Check each line of the listing below for the string "icon", and copy the ones that have it.

Record extracts Start Marker

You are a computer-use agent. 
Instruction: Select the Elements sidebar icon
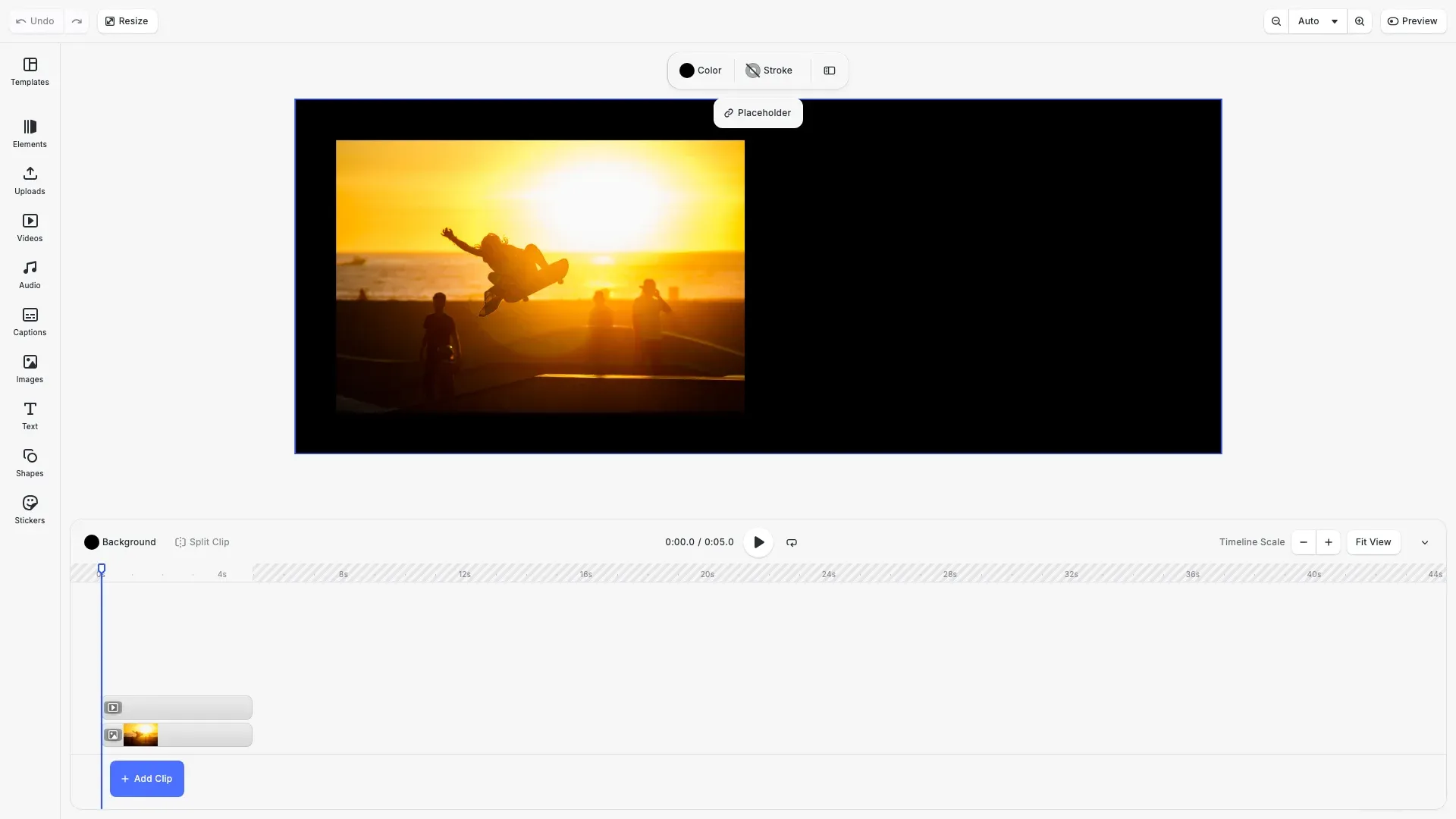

Record extracts End Marker
Record extracts Start Marker

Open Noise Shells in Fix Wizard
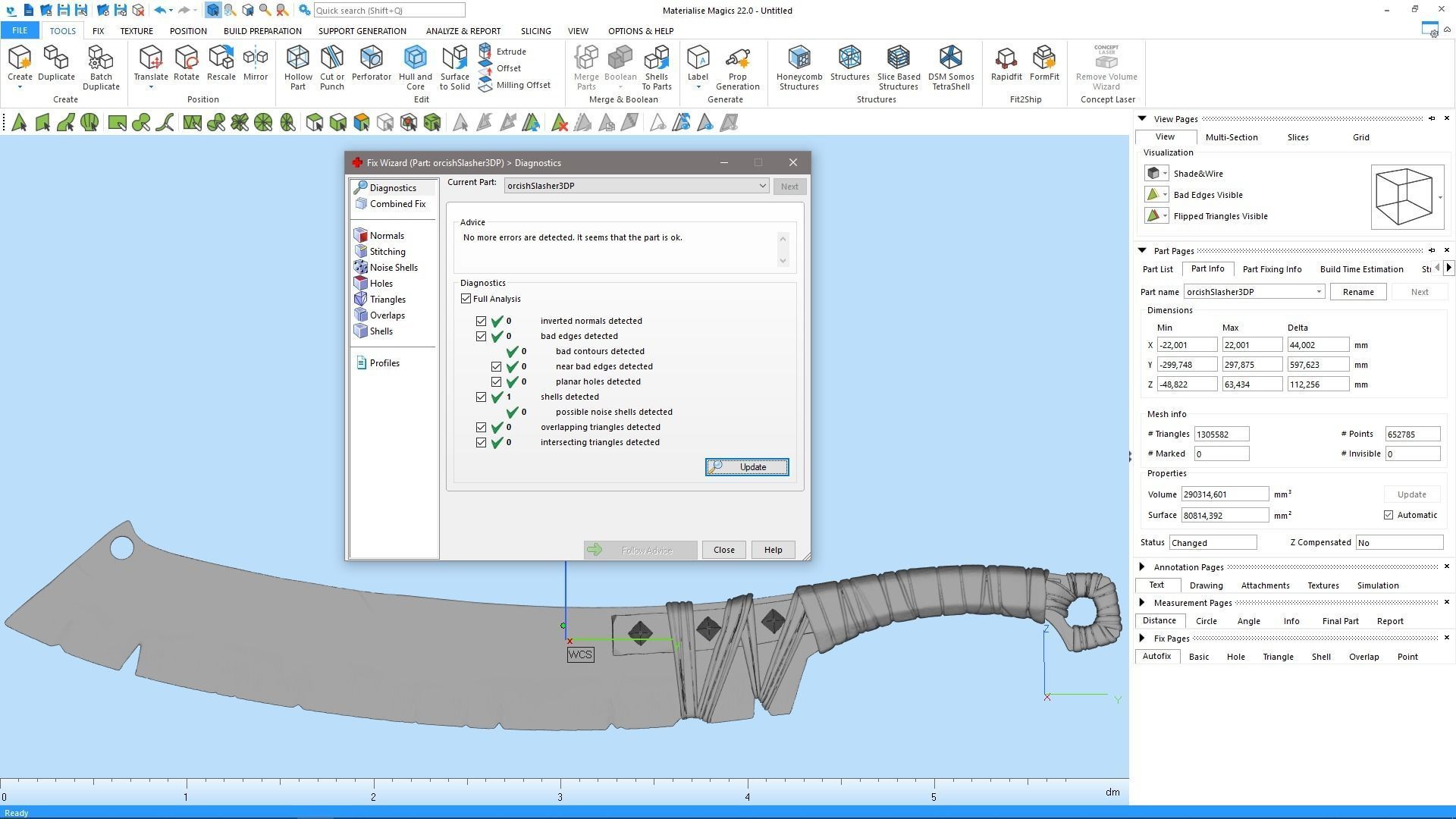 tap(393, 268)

Record extracts End Marker
Record extracts Start Marker

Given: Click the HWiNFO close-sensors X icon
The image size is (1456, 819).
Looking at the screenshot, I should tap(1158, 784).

Record extracts End Marker

> _Written answer_:
Instruction: Select the Elements sidebar icon
Given: Click the HWiNFO close-sensors X icon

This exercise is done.